Kenya Airways (KQ) is facing its severest turbulence yet after the Covid-19 pandemic as the pilots’ union defied a court order and sack threats to ground its operations for the third day.
The labour dispute, which escalated after the Transport and Labour ministries failed to broker a deal, has seen more than 300 tonnes of perishable cargo rot at the airport and left thousands of passengers stranded. The airline had not resolved the crisis by the time of going to press.
This comes days after it emerged that the national carrier had defaulted a Sh102 billion US loan, forcing the government to bail it out.
KQ chief executive Allan Kilavuka asked all pilots scheduled to be on duty Sunday to report to work or face disciplinary action.
But the Kenya Airline Pilots Association (Kalpa) maintained that none of its members will fly a KQ plane until their demands, including immediate reinstatement of the staff provident fund, are met. The union, which is also pushing for the sacking of the KQ top management team, accused the airline of mishandling the labour dispute by allegedly refusing to engage them to end the impasse.
"Kalpa is ready to call off this industrial action to allow Kenya Airways to resume full operations immediately. However, this is totally dependent on Kenya Airways management agreeing to resolve the issues raised by the pilots," the union said in a statement.
KQ has argued that its financial health does not allow it to meet the pilots’ pay demands immediately and has threatened to sack those who defied last week's court order suspending the strike.
The strike has forced the airline to cancel 56 flights as of Sunday. Over 12,000 passengers are still stranded at Jomo Kenyatta International Airport (JKIA) in Nairobi while more than 300 tonnes of perishable goods have been rotting at the JKIA since Saturday morning.
KQ has also not been able to fly pharmaceutical products.
This strike, KQ says, will cost it approximately Sh300 million a day. In a week, this translates to Sh2.1 billion.
By Sunday, the airline was only able to operate four flights, mainly by pilots who are non-Kalpa members.
The flights were destined for Addis Ababa, Entebbe, and Mombasa. The fourth flight was scheduled to leave for Lusaka in the evening from JKIA.

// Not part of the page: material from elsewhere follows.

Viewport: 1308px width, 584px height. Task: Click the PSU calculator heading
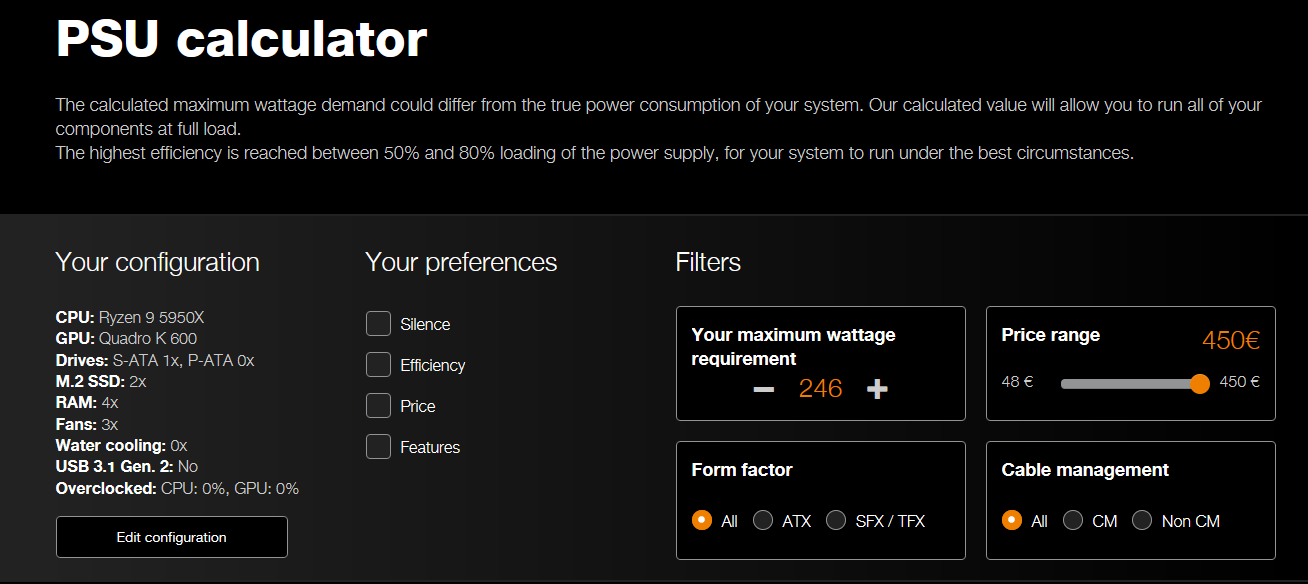click(x=242, y=38)
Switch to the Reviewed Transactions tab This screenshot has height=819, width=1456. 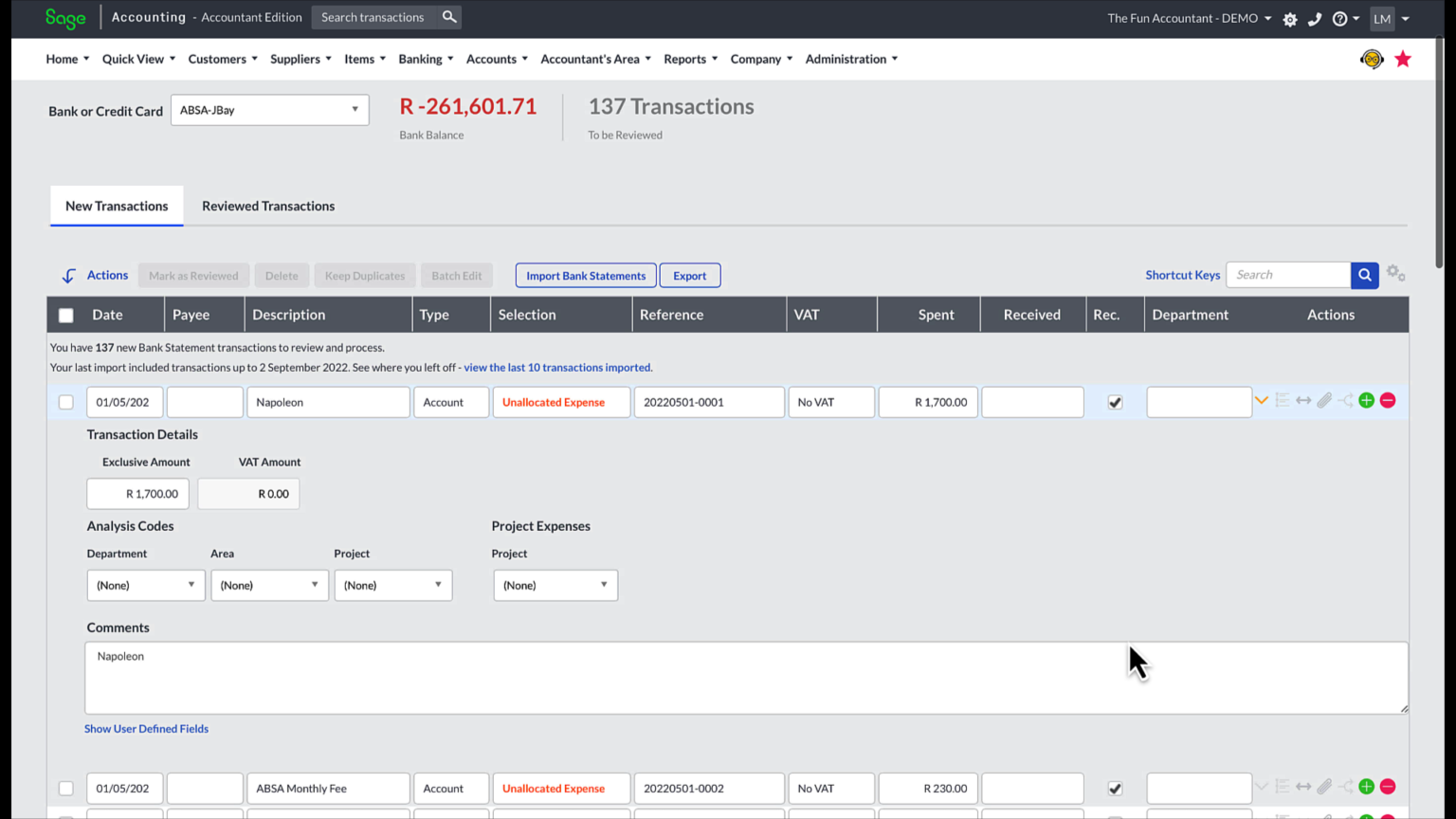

The strike has also put it in a fresh reputational crisis following protests by stranded passengers, forced to cancel their flights and book other airlines, a decision that comes with expensive cancellation bills.
The Transport ministry, which has been trying to broker a deal with the pilots to suspend their strike, says the government has in the past three years injected more than Sh60 billion to keep the KQ afloat.
"In fact, this administration, in its first 10 days in office, channelled Sh10 billion from the exchequer towards the sustenance of Kenya Airways, notwithstanding the economic crisis and the biting drought affecting the country," Roads and Transport Cabinet Secretary Kipchumba Murkomen said.
"In the last two days, there have been relentless efforts by the Ministry of Labour and my ministry to try and resolve this issue. These efforts have, however, come to naught."
Mr Murkomen said that the Ministry of Labour now has to activate the procedures governing industrial relations in light of Kalpa disregarding the court order.
"I urge the pilots to be mindful of the consequences of defying a court order and to urgently return to work because impunity cannot be an option," he said.
This comes weeks after it emerged that KQ had defaulted on a Sh102 billion loan from the United States government.
The Treasury revealed in the Annual Debt Management Report 2021/2022 released last week that KQ borrowed a total of $841.6 million (Sh102 billion) from the Exim Bank of USA to purchase seven aircraft and one engine. Out of this amount, the Kenyan government had guaranteed $525 million (Sh63.5 billion).
"Kenya Airways defaulted on both the guaranteed portion of the loan amount as well as the non-guaranteed portion. The National Government is in the process of novating the debt to be finalized during FY 2022/23," the document says. KQ has, however, disputed the size of the loan in default but acknowledged the airline is facing financial challenges as a result of the Covid-19 pandemic that has made repayment of the debt difficult.
“The value you quote for the US Exim facility is not correct. $485 million is what relates to the US Exim guaranteed debt,” Mr Kilavuka told the EastAfrican.
The airline, however, had a major relief after the rest of the aviation workers dropped their planned strike to protest reduced pay increases for the second time in less than seven months.
The Kenya Airports Authority (KAA) said Sunday that aviation workers had reported to work.